Data provided:
------
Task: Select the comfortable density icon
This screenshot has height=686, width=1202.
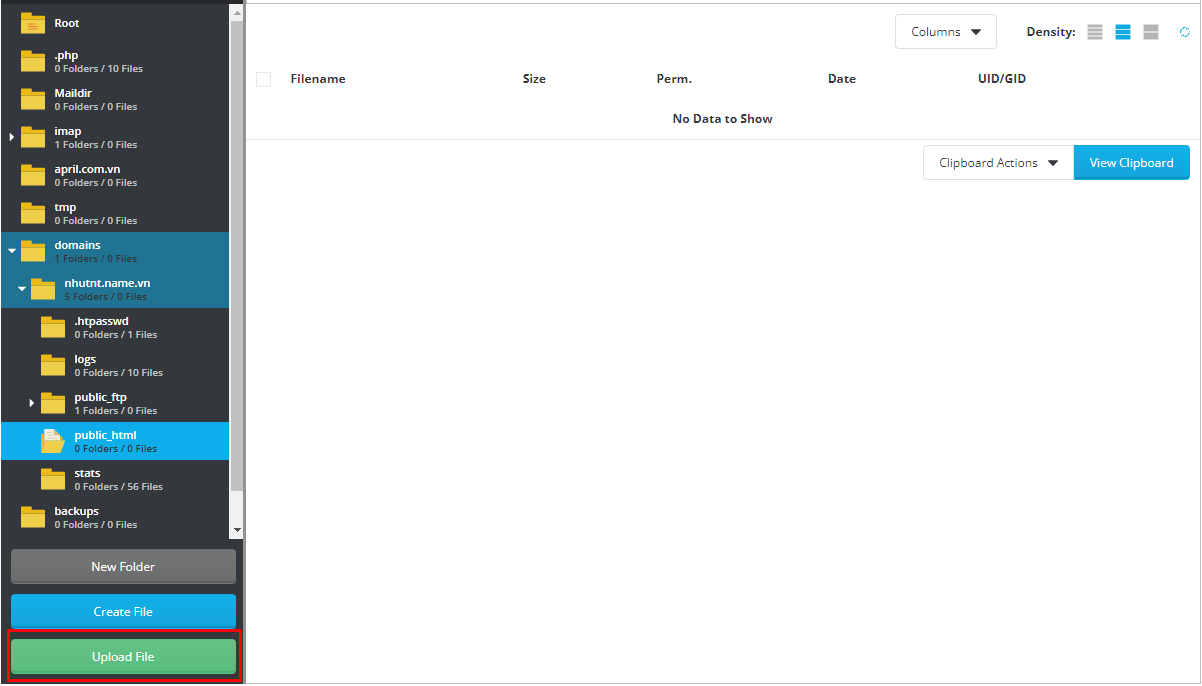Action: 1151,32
------
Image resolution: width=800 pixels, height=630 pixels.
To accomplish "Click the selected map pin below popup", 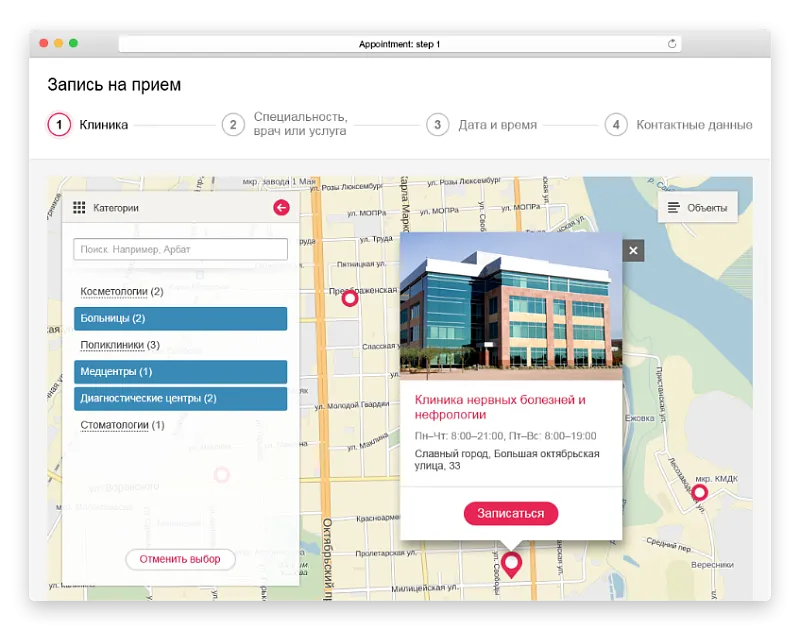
------
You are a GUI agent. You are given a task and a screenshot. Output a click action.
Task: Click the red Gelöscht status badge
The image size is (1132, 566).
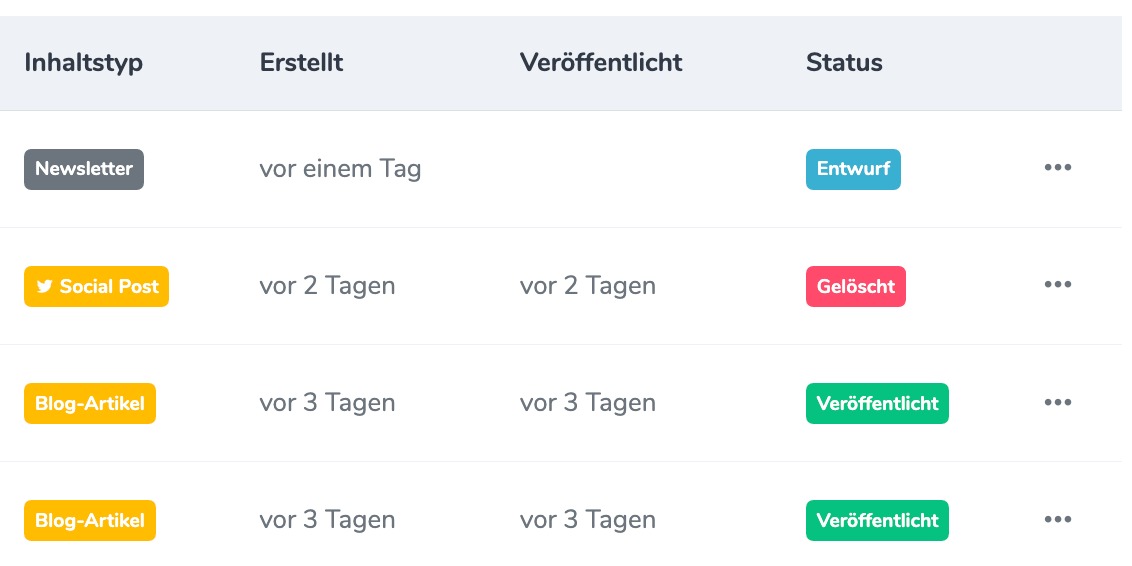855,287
------
Work task: From the records above, copy only the lines running from the line holding "Image resolution: width=800" through the line holding "the selected map", with no pictures.

Task answer:
Image resolution: width=800 pixels, height=630 pixels.
To accomplish "Click the selected map pin below popup", 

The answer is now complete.